Discussion in 'Trading' started by MainFramer, Jul 8, 2002.

  1. Having worked in IT for so long and grappled with Murphy's Law for so long, I'm finding that I need to correct for an extreme negative bias in my thinking. So I'm now reading things like "Success Through a Positive Mental Attitude" by Clement Stone, and other things in that vein.

    That leads me to ask: how many of you have profited by reading those kinds of books? If not, do you think they may actually be harmful to a trader?

    I can see where you would need to be positive and optimistic if you want to keep a business going, but being unduly optimistic about specific positions you take might actually hurt you. Seems like a contradictory way of thinking.

  2. PMA, Hah! I find I profit by being negative. I mean that, by always looking at the downside I can protect against it. I make more money by not losing it. A healthy dose of skepticism is helpful to the trader. How long would you go eing positive and losing.
  3. PMA give one the confidence to run off the side of a cliff. Not a good idea. Maybe its useful in sales jobs where you get a lot of negative feedback.

    The reason why people white knuckle trades is because they don't know how to get out of a position efficiently, they are afraid they can't put on a position without getting their face ripped off, they are afraid of being on the wrong side of the market.

    All these are symptoms of the disease Counter Trend Trading Obsessive Compulsive Disorder. If you trade with the trend things get much easier, THEN you'll get a positive mental attitude.
  4. MarkHyman

    MarkHyman Advanced Futures

    "Attitude is Everything"

    A Positive Attitude is important in trading, as it is important
    in everything you do in life.
  5. Reminds me of a quote I once read in a chess book (can't remember the exact source). Basically it said you should maintain a state somewhere between "guarded optimism and cheerful pessimism". Sounds good for trading too. :cool:
  6. I think optimism/pessimism is not the issue, the issue is learning not to lie to yourself. It is about awareness of reality. If you are in a bad trade and saying to yoursef "I know that this will work out! I just know it!" or some such similar nonsense, that is lying to yourself.
  7. I too am an IT guy who has been accused of being negative. The happy medium is definitely the way to go. Being too positive or too negative and it means your decisions will be based on emotion instead of rational thought.

    Also in my personal experience, the only field where "irrational exhuberance" really pays off consistently is sales. If you can psych yourself into believing the hype about your product you will sell more of it.
  8. I see its effects all the time.
  9. Mainframer,

    I for one have had the ever loving sh*t kicked out of me on some trading days. Ultimately, I am either my own worst enemy or my own best friend. I can attribute very, very few losses (if any) to bad luck and very few gains to good luck.

    I do believe that I can attribute some days that started off red with several losing trades and ended up green with gaining trades to "positive mental attitude". Instead of focusing on the losses and getting bogged down with " I should have, I could have and I would have - if only I had" (unproductive attitude) I make an effort to dismiss my losses, missed opportunities etc. as quickly and as objectively as I can and focus on the next available opportunity that the market offers me (my method) to make a profit.
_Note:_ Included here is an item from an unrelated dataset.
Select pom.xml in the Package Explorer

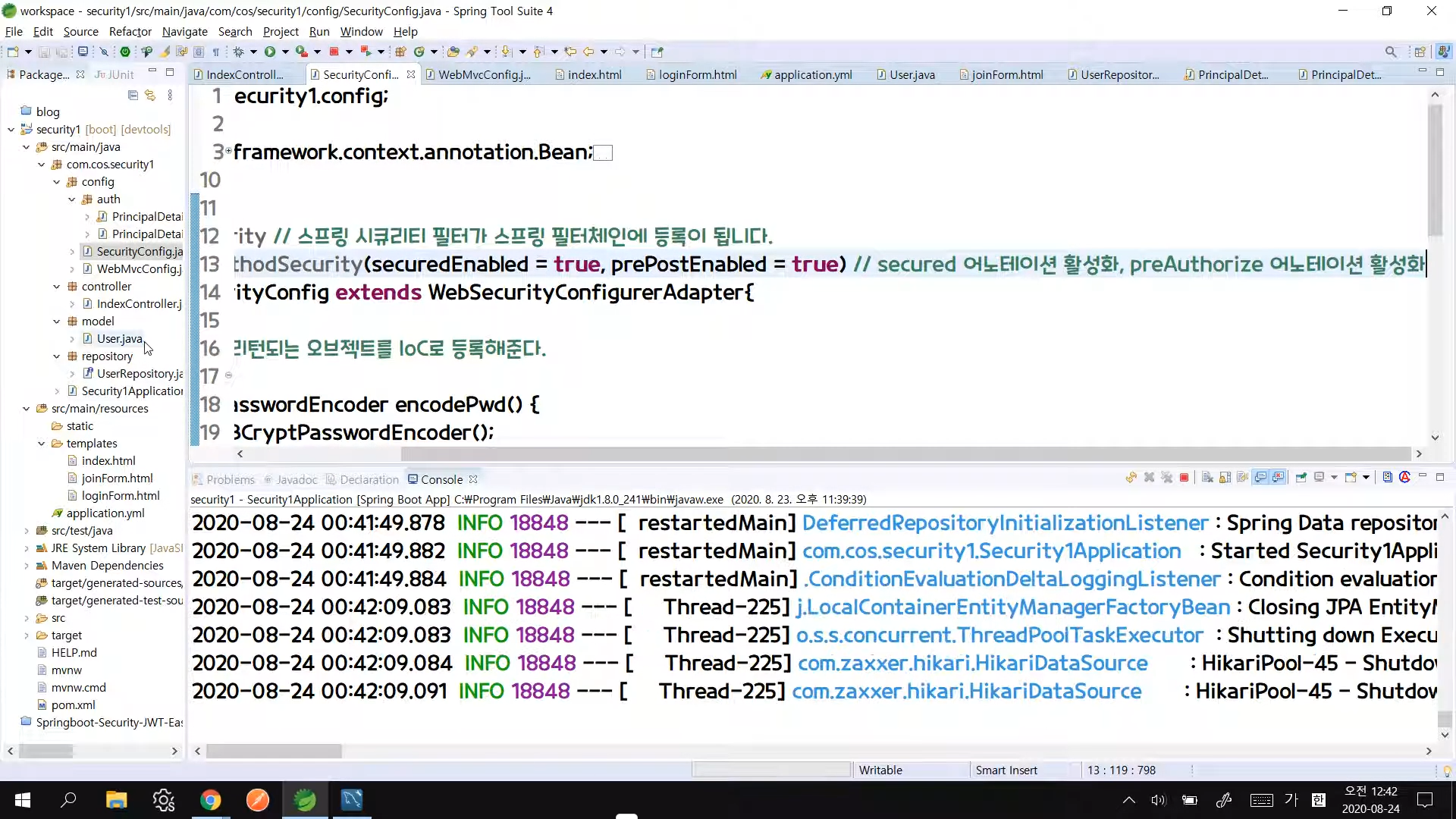[x=73, y=704]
    So, I suppose reading books on PMA can be helpful. Everything has two sides I guess. Everybody to their own notion said the old woman that kissed the cow! I for one like to try to keep a positive attitude as much as possible. I don't think I'd be a survior without it. I have turned more than one day around that started off with a negative P&L. Best I can figure, that happened from maintaining a certain amount of PMA, without losing objective thinking and analysis of my own mind.
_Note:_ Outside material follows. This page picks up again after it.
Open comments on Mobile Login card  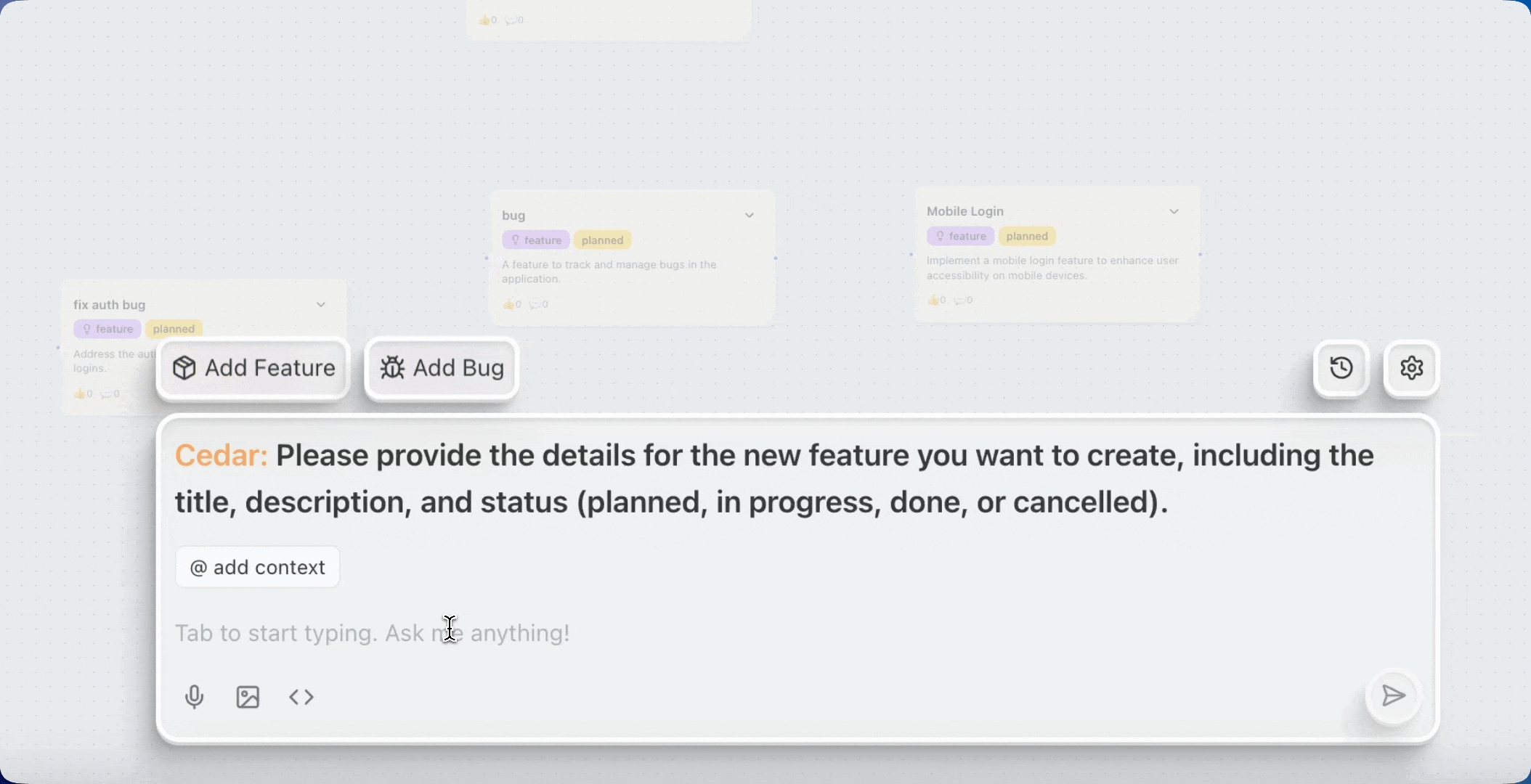click(x=963, y=300)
    Unduly optimistic and positive mental attitude in my mind are two different things. The market will let me know which one of those mindsets that I am on. :D Clement Stone most likely a smarter man than me though, so if you just read this, what's the harm in reading him!

    Best regards and good trading!

  10. gnome


    While we all HOPE our trade works out favorably, perhaps the right mental attitude is NO mental attitude.

    It's all a guess, anyway. So why not make it a studied risk that either works out or gets stopped out?

    Being either negative or positive won't impact the result. Reasonalbe thinking + reasonable discipline + a dose of timely courage = MAYBE you'll walk away with the bux.